Live magazine – ha raccontato la fondatrice Florence Martin-Kessler – ha introdotto nel 2015 a Parigi (poi anche in altre città francesi e recentemente anche in Belgio) un format nato negli Stati Uniti. Raccontare in 100 minuti una dozzina di storie inedite in teatri da 200/700 posti, con un sottofondo musicale. Nonostante i molti consigli di lasciar perdere ricevuti, oggi l’azienda – che si finanzia con i biglietti e con le pubblicità, anch’esse dal vivo – è in attivo e in espansione. Le storie sono raccontate da giornalisti, da chi le ha vissute e qualche volta perfino da professori di storia.
Molto simile il percorso dei danesi di Zetland (da cui è poi nato un esperimento “cugino” in Olanda), presentati dal cofondatore e amministratore delegato Jakob Moll. Partiti nel 2016 con lo scopo di fare giornalismo divertendosi, si sono fatti conoscere offrendo inizialmente serate gratuite molto partecipate, dove le storie sono raccontate accompagnandosi con musica dal vivo e può perfino capitare che un giornalista possa improvvisarsi direttore d’orchestra. Il loro video dimostrativo “Zetland live” si può trovare su Youtube.
In continua crescita anche l’olandese De Baile, la cui sede si trova ad Amsterdam in un ex tribunale abbandonato che solo una lunga occupazione ha salvato dall’abbattimento, destinandolo ad una funzione culturale. Per questo il 10% del suo bilancio è costituito da sovvenzioni della città e la redazione ha deciso di tenere molto bassi i prezzi dei biglietti per le performance – da 7,50 a 10 euro – autofinanziandosi in gran parte grazie al bar-ristorante, dove è possibile trovare molti giornali internazionali, «come nei vecchi caffè di Vienna». Propongono tre eventi dal vivo al giorno e puntano essenzialmente al pubblico dei 18enni: «una fase della vita – ha detto il direttore Yoeri Albrecht – in cui è essenziale venire a contatto con idee nuove».
Un’altra esperienza interessante è stata raccontata dal giornalista e scrittore olandese Joris Luyendijk: serate dove si svolgono molte interviste contemporaneamente, visibili su maxischermi e che il pubblico può ascoltare una alla volta grazie ad una consolle e ai microfoni direzionali.
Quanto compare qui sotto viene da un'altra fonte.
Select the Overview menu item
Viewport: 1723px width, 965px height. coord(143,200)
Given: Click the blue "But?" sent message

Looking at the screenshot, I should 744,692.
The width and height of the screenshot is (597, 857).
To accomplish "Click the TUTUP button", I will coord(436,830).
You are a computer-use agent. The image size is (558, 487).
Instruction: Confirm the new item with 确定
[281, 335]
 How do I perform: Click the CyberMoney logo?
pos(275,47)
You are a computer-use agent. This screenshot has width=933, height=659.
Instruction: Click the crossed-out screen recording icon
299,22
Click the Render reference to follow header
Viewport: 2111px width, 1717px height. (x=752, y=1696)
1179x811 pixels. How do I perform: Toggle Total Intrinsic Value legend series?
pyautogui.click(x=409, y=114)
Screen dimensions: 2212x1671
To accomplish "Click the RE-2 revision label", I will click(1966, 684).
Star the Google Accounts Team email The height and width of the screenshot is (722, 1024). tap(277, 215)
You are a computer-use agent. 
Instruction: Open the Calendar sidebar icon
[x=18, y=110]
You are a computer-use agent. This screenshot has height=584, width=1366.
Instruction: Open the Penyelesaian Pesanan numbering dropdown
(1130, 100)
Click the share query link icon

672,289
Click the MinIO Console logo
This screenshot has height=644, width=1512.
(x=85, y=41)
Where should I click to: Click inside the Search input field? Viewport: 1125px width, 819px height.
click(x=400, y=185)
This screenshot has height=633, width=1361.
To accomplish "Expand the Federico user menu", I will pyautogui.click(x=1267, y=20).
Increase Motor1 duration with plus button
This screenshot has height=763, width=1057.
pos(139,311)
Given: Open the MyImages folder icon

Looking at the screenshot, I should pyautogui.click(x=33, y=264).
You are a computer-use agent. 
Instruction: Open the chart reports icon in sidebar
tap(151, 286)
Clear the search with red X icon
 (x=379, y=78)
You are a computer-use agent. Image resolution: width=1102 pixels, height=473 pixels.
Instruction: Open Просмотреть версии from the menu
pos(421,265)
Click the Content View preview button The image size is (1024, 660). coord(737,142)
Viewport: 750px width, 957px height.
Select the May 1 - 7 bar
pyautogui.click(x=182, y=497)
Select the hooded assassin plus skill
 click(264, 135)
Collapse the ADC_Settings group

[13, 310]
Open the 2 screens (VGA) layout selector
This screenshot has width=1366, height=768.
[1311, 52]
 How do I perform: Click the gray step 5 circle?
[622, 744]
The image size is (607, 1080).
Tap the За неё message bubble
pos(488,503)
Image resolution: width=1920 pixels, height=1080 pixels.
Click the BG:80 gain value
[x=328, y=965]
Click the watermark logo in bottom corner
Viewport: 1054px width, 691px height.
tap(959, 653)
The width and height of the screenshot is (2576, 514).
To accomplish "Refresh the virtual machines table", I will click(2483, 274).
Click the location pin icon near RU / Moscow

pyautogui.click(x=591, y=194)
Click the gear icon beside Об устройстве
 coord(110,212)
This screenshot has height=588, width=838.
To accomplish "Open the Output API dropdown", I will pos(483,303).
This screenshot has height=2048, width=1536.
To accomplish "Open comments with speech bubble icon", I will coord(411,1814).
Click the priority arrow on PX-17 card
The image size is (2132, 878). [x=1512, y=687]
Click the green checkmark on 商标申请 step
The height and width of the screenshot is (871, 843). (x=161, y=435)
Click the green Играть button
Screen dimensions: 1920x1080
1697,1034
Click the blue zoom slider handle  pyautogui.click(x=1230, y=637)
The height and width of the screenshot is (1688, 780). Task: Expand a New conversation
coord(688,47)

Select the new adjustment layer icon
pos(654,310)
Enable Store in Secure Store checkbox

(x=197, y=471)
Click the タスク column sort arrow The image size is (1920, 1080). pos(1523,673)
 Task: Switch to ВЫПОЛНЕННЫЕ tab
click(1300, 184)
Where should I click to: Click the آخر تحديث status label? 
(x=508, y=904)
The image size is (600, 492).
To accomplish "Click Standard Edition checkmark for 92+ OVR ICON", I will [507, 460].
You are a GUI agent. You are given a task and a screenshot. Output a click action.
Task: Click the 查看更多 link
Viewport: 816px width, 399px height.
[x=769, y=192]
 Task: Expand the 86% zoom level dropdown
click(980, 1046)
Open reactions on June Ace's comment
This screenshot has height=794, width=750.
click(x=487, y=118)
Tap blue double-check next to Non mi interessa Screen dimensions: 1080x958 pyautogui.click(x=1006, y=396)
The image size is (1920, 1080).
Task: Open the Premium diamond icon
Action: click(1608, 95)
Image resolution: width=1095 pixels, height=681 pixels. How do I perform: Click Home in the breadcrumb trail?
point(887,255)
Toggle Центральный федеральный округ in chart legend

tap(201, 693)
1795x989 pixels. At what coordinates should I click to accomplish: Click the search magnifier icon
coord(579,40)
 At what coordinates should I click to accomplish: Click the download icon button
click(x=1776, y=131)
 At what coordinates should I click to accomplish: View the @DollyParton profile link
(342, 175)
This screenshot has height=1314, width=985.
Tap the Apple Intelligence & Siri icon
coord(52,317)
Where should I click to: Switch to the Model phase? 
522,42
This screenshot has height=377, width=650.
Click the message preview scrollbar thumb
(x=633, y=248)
In altri casi la formula è invece più tradizionale ma facendo uscire il giornalismo dalla sua “bolla” liberal e portando la redazione nei quartieri che votano in maggioranza per i partiti populisti. Lì il pubblico è libero di fare quelle domande che un cronista o un esperto non farebbero mai perché considerate troppo semplici o perfino stupide. Oggi – si è rammaricato Luyendijk – la maggior parte delle persone percepisce i giornalisti (perfino quelli appartenenti a minoranze etniche) come un gruppo sociale privilegiato, affine ai politici, e quindi non degno di fiducia. In alcune serate infatti è evidentissima una totale differenza di opinioni tra lo staff e la stragrande maggioranza del pubblico.